Aim of the task:
Write the entries out again exactly; any picture among them gets left out.

☆ ☆ ☆ ☆

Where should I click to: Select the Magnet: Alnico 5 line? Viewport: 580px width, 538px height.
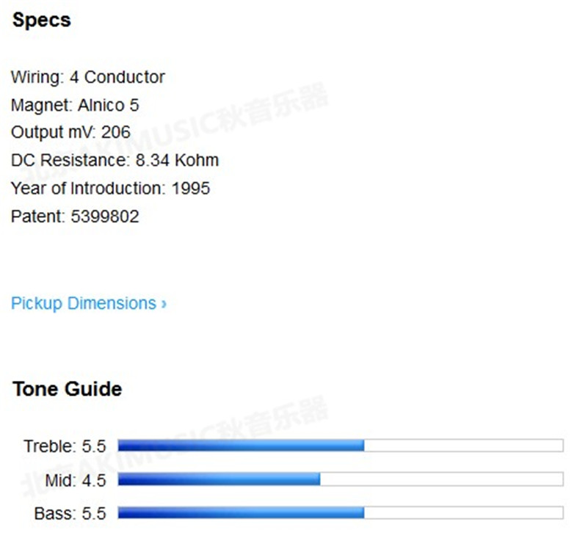coord(75,105)
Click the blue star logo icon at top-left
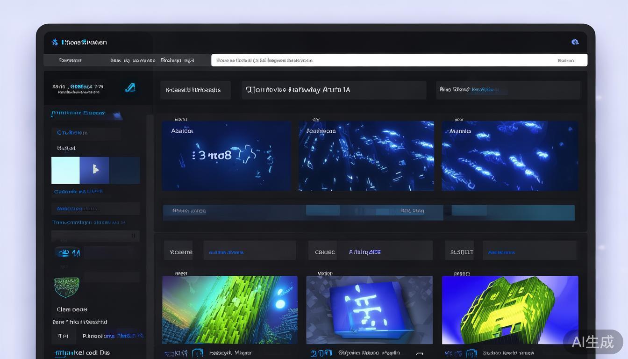 (55, 42)
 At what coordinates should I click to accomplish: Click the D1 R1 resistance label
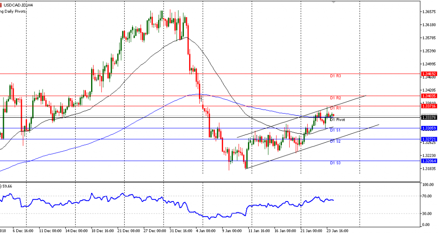[336, 109]
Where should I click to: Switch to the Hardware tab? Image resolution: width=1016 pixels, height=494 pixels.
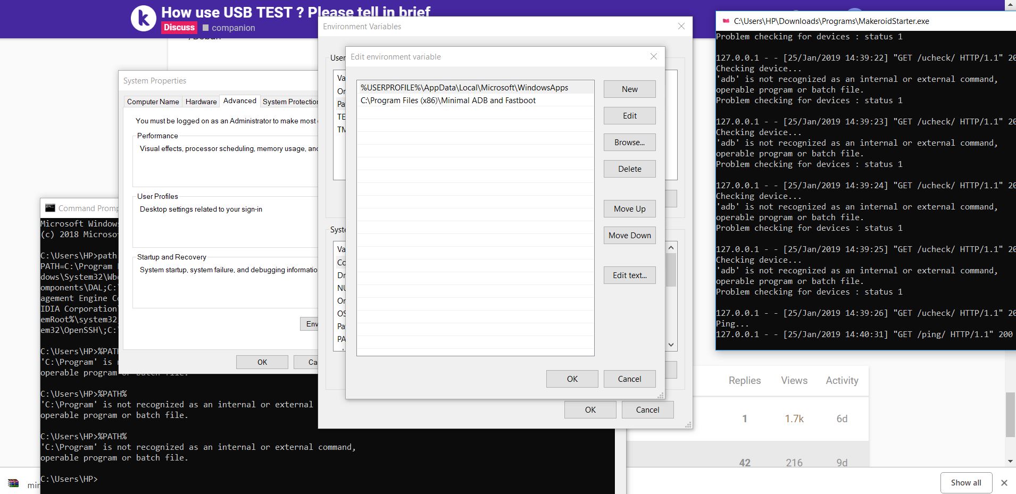click(201, 102)
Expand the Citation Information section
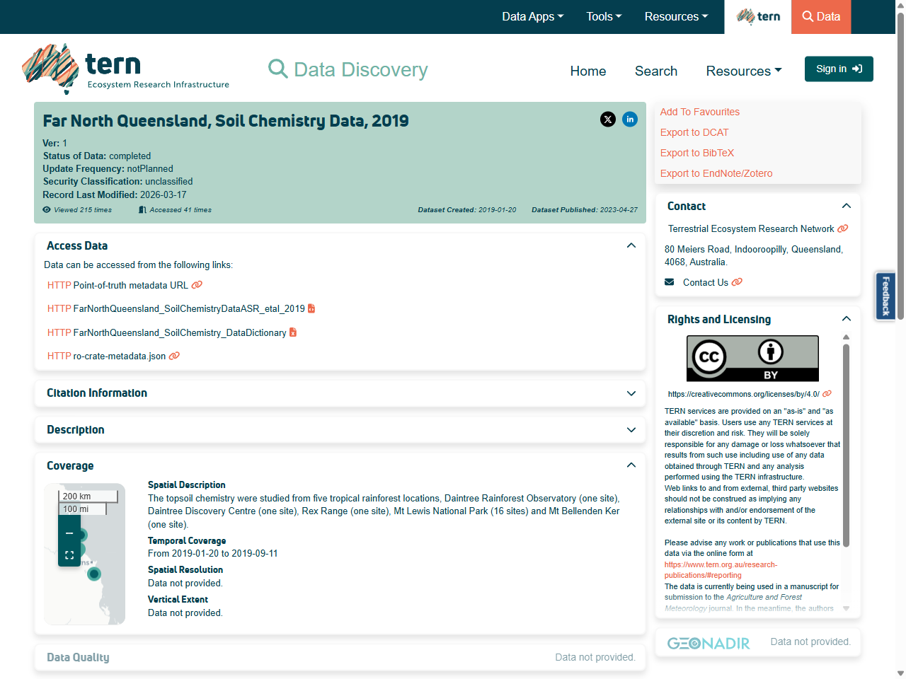Viewport: 906px width, 679px height. pyautogui.click(x=631, y=394)
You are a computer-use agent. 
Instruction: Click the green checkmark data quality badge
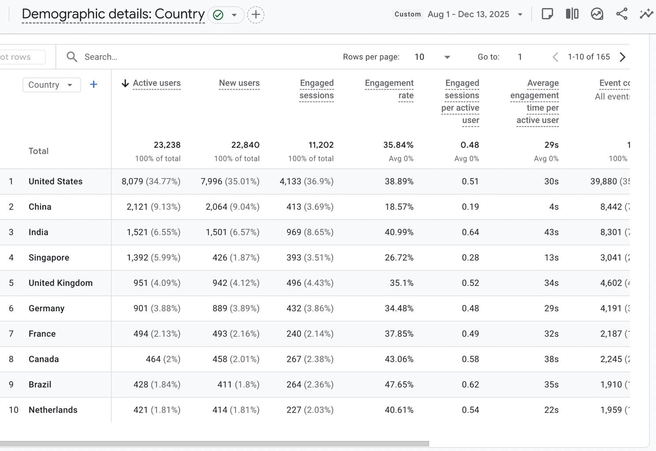(x=218, y=15)
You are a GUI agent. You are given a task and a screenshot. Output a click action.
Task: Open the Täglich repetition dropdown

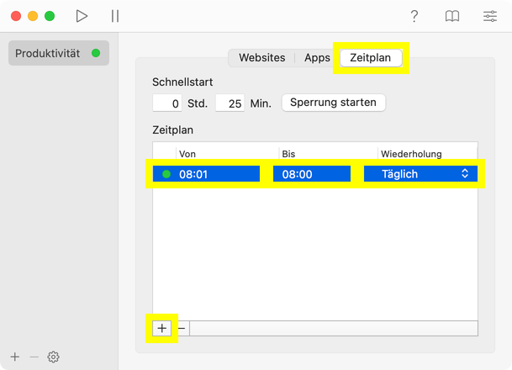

☆ ☆ ☆ ☆

Task result:
Where should I click to: Select the Magnet: Alnico 5 line? Viewport: 580px width, 538px height.
coord(75,105)
Click the blue star logo icon at top-left
 (55, 42)
 At what coordinates should I click to accomplish: Click the D1 R1 resistance label
[336, 109]
Where should I click to: Switch to the Hardware tab? Image resolution: width=1016 pixels, height=494 pixels.
click(201, 102)
Expand the Citation Information section
Viewport: 906px width, 679px height. pyautogui.click(x=631, y=394)
You are a computer-use agent. 
Instruction: Click the green checkmark data quality badge
(x=218, y=15)
You are a GUI agent. You are given a task and a screenshot. Output a click action.
Task: Open the Täglich repetition dropdown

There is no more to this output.